Ritmi americani e sensibilità russa nella tournée tedesca dell’Orchestra di Santa Cecilia
A Colonia il festeggiatissimo concerto dell’Orchestra dell’Accademia di Santa Cecilia, terza tappa della tournée in Germania e Repubblica Ceca
Grande successo per la tappa alla Philharmonie di Colonia, la terza della tournée dell’Orchestra dell’Accademia di Santa Cecilia guidata dal suo direttore ospite principale Jakub Hrůša che dopo Amburgo e Berlino si chiuderà con due concerti a Monaco di Baviera e Praga. La formazione è rimasta quella del concerto nella Sala Santa Cecilia dell’Auditorium Parco della Musica di Roma, di cui su queste pagine ha già riferito Mauro Mariani, con il pianista Daniil Trifonov come solista per un programma di ispirazione americana. Significativa, invece, la sostituzione del Concerto per pianoforte di Mason Bates, eseguito in prima italiana a Roma, con un classico del pianismo moderno di scuola americana come il Concert in F di George Gershwin impaginato, come a Roma, fra la Cuban Ouverture di Gershwin (che nell’ultimo concerto a Praga sarà sostituita da Les fresques de Piero della Francesca di Bohuslav Martinů e da Kirill Gerstein al pianoforte per Gershwin) e le Danze Sinfoniche op. 45 di Sergej Rachmaninov.

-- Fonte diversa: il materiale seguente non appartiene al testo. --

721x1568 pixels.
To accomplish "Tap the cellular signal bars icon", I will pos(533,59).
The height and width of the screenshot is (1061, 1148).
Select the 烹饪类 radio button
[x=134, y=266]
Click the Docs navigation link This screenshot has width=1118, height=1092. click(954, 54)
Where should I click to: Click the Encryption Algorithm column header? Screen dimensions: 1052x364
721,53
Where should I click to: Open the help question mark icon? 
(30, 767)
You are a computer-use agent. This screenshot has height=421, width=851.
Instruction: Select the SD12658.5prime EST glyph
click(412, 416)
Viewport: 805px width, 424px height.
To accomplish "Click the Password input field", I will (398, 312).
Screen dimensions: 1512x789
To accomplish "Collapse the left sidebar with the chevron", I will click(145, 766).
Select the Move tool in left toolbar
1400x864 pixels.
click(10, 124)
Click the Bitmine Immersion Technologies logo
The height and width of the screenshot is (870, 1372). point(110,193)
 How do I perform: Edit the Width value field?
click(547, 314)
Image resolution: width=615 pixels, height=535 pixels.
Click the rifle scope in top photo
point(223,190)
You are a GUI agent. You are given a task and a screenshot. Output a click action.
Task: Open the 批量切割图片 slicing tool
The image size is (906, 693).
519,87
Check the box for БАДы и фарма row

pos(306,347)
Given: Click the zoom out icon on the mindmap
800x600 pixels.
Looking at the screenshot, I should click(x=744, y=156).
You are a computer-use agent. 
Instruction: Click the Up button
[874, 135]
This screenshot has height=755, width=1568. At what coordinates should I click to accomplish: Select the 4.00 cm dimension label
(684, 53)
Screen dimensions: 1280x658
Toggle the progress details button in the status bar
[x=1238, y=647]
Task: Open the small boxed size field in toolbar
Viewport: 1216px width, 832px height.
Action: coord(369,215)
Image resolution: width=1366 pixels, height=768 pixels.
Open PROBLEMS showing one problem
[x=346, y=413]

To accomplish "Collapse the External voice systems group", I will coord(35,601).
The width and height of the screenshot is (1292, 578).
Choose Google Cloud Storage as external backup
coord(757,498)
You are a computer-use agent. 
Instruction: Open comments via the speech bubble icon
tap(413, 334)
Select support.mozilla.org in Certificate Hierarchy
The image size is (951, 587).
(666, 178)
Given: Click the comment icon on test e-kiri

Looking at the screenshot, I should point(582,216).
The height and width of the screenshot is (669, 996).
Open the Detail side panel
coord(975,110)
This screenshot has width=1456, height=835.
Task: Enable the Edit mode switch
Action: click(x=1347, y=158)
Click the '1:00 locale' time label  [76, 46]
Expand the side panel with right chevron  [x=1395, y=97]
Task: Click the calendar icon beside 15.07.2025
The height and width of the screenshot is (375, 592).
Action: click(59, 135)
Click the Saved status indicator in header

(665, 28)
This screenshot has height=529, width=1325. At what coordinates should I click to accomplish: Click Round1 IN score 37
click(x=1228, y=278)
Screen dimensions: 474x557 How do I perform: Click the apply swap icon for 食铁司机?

Se la travolgente apertura con i ritmi cubani della breve composizione di Gershwin mette bene in mostra le notevoli qualità tecniche e la plasticità del suono dell’orchestra romana – ma specialmente la luminosità degli ottoni e la versatilità delle percussioni con le estensioni “etniche” di claves, guiro, maracas e bonghi – non lo è da meno l’esecuzione del celebre Concert in F, il primo orchestrato interamente dal ventisettenne Gershwin e clamoroso successo alla prima esecuzione alla Carnegie Hall nel 1927. Il riuscito innesto nella forma classica del concerto per pianoforte di ritmi jazz e di generi tipici della tradizione americana trovano in Daniil Trifonov un interprete d’elezione: entrambi trapiantati a New York ed entrambi con radici russe (Gershwin, al secolo Jakob Gershovitz, era figlio di immigrati da San Pietroburgo). Tuttavia, l’anima classica sembra prevalere nella pur stupefacente prova tecnica offerta da Trifonov alla tastiera, poco danzante sul ritmo del Charleston nel primo movimento e sull’ “orgia dei ritmi” (definizione del compositore) del terzo ma visibilmente più in armonia nel notturno “blues americano” del secondo movimento. Il suono del pianoforte paga un certo parossismo sonoro dell’orchestra nei finali del primo e del terzo movimento diretto con fin troppo slancio da Hrůša ma l’esecuzione è di quelle che strappano l’applauso entusiasta del pubblico, ripagato da Trifonov da uno scintillante Preludio dalla Partita per violino in mi maggiore di Johann Sebastian Bach nella trascrizione pianistica di Sergej Rachmaninov.
Ancora America filtrata dalla sensibilità musicale russa nella seconda parte del concerto occupata interamente dalle Danze sinfoniche di Sergej Rachmaninov, ultimo lavoro del compositore, scritto a Long Island nel 1940 durante gli ultimi anni spesi negli Stati Uniti. Se nella prima parte Hrůša fa prevalere soprattutto il brillante virtuosismo delle varie sezioni dell’orchestra, nei tre movimenti della composizione di Rachmaninov si coglie soprattutto la velata malinconia dell’anima slava anche nei momenti n cui la scrittura esige movimenti più agili e scattanti. Molto festeggiato anche questo Rachmaninov da sonori applausi. Quando già numerosi spettatori sono decisi a conquistare le uscite del vasto catino circolare della Philharmonie, Jakob Hrůša li blocca con la promessa di un doppio bis dedicato al suo compatriota Bedřich Smetana nell’anno del bicentenario: le due vivacissime e solari danze dei commedianti dalla Sposa veduta. Molti applausi.